* [Data records]:
=== Section Start ===

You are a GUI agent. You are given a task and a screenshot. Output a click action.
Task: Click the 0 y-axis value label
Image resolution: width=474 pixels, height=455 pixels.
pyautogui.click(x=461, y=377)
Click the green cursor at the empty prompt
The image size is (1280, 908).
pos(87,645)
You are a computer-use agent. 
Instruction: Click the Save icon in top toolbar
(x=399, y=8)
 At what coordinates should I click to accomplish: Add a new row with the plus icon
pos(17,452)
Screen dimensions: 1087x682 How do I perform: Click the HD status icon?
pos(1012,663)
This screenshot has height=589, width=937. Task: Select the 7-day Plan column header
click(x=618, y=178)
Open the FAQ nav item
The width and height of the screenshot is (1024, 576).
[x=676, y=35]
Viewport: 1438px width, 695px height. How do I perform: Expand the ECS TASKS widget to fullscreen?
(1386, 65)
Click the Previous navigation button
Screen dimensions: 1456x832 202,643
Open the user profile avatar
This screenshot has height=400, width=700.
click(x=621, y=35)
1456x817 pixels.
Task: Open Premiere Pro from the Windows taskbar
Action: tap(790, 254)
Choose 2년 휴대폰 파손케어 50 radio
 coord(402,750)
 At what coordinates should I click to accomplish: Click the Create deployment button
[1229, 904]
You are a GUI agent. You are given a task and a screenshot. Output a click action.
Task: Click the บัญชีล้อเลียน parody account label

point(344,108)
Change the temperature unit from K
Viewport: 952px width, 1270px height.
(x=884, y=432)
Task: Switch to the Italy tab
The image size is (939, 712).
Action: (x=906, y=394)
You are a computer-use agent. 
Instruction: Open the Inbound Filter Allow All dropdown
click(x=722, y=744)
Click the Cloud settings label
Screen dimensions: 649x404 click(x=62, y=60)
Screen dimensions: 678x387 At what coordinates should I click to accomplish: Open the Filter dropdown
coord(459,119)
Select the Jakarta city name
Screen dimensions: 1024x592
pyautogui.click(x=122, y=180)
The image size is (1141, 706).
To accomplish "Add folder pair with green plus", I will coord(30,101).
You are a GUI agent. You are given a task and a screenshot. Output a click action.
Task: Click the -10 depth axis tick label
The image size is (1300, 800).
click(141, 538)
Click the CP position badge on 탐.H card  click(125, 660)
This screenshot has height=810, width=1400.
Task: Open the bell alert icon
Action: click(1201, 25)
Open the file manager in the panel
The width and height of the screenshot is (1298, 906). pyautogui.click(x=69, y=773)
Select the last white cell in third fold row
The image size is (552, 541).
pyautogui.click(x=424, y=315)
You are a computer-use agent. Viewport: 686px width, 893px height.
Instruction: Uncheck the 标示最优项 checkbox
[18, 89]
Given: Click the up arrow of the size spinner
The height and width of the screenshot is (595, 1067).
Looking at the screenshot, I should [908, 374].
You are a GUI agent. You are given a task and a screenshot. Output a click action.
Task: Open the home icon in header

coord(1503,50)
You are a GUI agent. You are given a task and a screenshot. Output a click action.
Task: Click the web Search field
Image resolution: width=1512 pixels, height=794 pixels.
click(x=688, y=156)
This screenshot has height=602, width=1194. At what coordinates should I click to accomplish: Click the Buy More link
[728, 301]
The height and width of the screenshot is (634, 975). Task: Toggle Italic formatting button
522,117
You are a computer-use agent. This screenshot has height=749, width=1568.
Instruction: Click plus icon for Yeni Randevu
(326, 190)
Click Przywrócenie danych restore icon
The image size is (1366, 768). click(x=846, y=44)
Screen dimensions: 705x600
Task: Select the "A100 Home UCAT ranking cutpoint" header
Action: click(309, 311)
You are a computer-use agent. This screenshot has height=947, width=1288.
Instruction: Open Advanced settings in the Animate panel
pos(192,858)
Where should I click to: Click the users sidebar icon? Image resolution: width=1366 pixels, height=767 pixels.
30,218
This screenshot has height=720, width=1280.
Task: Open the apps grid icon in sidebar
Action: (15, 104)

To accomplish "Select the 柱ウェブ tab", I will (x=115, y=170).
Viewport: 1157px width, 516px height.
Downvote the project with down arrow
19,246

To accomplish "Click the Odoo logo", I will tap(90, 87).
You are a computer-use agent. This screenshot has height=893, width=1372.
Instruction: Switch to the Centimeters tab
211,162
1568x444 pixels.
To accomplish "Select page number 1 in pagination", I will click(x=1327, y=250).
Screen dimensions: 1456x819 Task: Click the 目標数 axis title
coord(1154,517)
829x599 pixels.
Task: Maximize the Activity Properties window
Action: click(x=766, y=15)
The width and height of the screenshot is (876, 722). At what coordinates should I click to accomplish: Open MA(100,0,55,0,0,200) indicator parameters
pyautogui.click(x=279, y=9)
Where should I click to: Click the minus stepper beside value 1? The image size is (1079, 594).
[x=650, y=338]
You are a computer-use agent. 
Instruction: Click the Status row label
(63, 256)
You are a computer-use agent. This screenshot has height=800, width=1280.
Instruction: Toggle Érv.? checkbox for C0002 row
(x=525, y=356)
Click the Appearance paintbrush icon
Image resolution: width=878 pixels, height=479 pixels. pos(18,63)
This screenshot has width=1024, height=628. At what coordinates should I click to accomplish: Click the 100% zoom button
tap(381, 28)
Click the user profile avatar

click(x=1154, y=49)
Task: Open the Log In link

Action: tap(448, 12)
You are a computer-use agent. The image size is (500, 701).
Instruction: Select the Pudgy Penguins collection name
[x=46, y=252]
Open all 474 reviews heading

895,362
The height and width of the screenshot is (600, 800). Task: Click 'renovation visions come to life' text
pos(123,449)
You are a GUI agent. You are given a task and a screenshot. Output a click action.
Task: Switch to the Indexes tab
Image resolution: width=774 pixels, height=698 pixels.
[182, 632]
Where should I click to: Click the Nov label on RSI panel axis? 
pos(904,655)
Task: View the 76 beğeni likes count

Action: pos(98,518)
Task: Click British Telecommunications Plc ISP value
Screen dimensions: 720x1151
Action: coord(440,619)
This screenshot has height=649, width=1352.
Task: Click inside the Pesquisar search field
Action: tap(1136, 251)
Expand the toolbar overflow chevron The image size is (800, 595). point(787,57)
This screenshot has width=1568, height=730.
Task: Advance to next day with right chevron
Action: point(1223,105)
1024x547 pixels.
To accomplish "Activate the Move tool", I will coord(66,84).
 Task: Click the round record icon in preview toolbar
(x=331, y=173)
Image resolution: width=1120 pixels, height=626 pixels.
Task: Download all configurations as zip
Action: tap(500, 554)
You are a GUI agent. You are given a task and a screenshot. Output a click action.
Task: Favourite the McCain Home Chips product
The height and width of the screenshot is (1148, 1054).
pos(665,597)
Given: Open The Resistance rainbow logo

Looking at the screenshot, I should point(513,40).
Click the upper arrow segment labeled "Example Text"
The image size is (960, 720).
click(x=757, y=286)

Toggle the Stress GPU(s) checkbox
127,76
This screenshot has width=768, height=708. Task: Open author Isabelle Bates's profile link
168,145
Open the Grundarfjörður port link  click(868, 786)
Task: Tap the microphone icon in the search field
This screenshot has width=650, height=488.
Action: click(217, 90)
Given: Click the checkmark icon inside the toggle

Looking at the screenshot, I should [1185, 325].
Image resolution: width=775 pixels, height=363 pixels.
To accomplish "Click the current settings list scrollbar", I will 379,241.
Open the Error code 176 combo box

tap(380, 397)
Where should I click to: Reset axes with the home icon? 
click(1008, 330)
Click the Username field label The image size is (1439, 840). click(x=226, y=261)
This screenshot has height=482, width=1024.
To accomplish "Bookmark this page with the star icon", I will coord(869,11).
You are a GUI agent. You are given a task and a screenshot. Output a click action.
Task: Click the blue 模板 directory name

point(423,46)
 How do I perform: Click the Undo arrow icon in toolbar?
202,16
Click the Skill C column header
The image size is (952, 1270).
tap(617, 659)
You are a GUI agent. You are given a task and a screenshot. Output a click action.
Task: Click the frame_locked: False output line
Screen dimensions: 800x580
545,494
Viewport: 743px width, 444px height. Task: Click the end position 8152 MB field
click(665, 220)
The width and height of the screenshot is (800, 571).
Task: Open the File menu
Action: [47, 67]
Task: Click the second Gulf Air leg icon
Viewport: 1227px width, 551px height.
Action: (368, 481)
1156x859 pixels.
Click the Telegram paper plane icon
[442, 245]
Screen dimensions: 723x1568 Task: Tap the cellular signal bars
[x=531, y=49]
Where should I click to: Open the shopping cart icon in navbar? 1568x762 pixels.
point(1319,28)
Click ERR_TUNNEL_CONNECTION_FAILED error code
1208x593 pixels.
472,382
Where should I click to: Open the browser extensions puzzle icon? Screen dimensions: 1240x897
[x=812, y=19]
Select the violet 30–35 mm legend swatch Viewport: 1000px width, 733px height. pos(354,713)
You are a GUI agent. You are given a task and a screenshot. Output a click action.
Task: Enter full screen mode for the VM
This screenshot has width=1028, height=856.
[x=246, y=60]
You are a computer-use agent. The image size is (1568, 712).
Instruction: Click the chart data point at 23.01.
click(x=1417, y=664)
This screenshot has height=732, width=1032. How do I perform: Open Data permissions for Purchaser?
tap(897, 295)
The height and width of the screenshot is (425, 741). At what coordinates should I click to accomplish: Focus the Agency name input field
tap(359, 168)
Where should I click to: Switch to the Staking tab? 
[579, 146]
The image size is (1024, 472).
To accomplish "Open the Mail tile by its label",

=== Section End ===

* [What you will do]:
Filter the data for the string "computer" and copy every line that has it.

* [Answer space]:
You are a computer-use agent. 
You are a computer-use agent. 
You are a computer-use agent. Viewport: 686px width, 893px height.
You are a computer-use agent. This screenshot has height=749, width=1568.
You are a computer-use agent. This screenshot has height=947, width=1288.
You are a computer-use agent. This screenshot has height=893, width=1372.
You are a computer-use agent. 
You are a computer-use agent. This screenshot has height=800, width=1280.
You are a computer-use agent. The image size is (500, 701).
You are a computer-use agent. The image size is (1568, 712).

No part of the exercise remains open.